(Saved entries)
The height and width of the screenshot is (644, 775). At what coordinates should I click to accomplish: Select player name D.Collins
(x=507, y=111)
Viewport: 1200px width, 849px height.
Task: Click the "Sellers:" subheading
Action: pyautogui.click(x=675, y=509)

**What needs to be done:**
When you copy the data, keep every line word for word.

**Exercise solution:**
The height and width of the screenshot is (644, 775). At what coordinates should I click to accomplish: Select player name D.Collins
(x=507, y=111)
Viewport: 1200px width, 849px height.
Task: Click the "Sellers:" subheading
Action: pyautogui.click(x=675, y=509)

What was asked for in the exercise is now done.